教育施策を推進する共通の視点はウェルビーイングとDX

--福岡市が目指す教育についてお聞かせください。

金丸祥喜氏:「福岡市教育振興計画」に基づいて教育施策を進めていますが、現在は2025年度から2029年度までの5か年を対象とする第三次計画に入っています。その計画では、子供たちが目指す人間像として「自分の可能性を信じ、さまざまな変化や困難に主体的に向きあい、他者と力をあわせ、豊かな人生やより良い社会を切り拓く人」という目標を掲げて、「自ら学ぶ力」「他者と協働する力」「未来をつくる力」を身に付けてほしいとしています。

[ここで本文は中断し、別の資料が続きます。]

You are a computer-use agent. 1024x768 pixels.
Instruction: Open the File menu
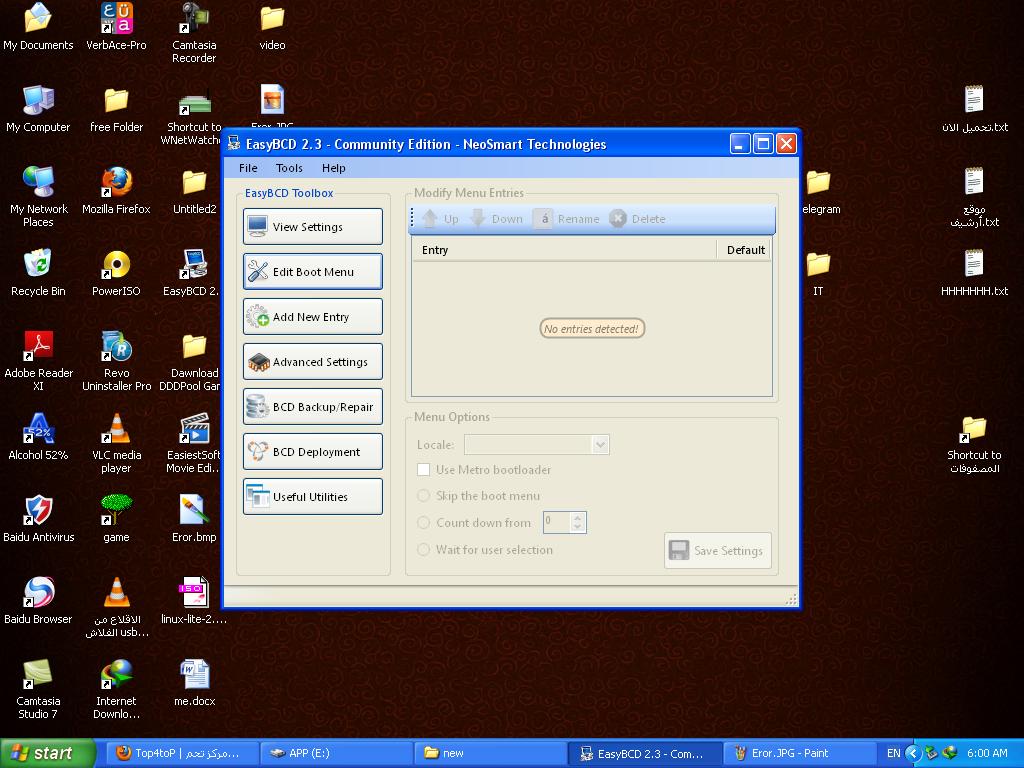click(x=248, y=168)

 この計画では「子どもを主体とした学びの推進」「多様な教育ニーズへの対応」「教員の資質・意欲の向上」「安全・安心な教育環境の整備」「地域連携の推進・家庭教育の支援」という5つの基本方針と、それに伴う8つの施策を掲げていて、計画の推進にあたってはウェルビーイング(Well-being)とDX(デジタルトランスフォーメーション)を共通の視点としています。DXは、教育の質の向上や困難を抱える子供の支援、教員の負担軽減を焦点としていますが、特に教員の成り手不足解消に向け、福岡市としても学校の働き方改革の推進に向けて積極的に取り組んでいます。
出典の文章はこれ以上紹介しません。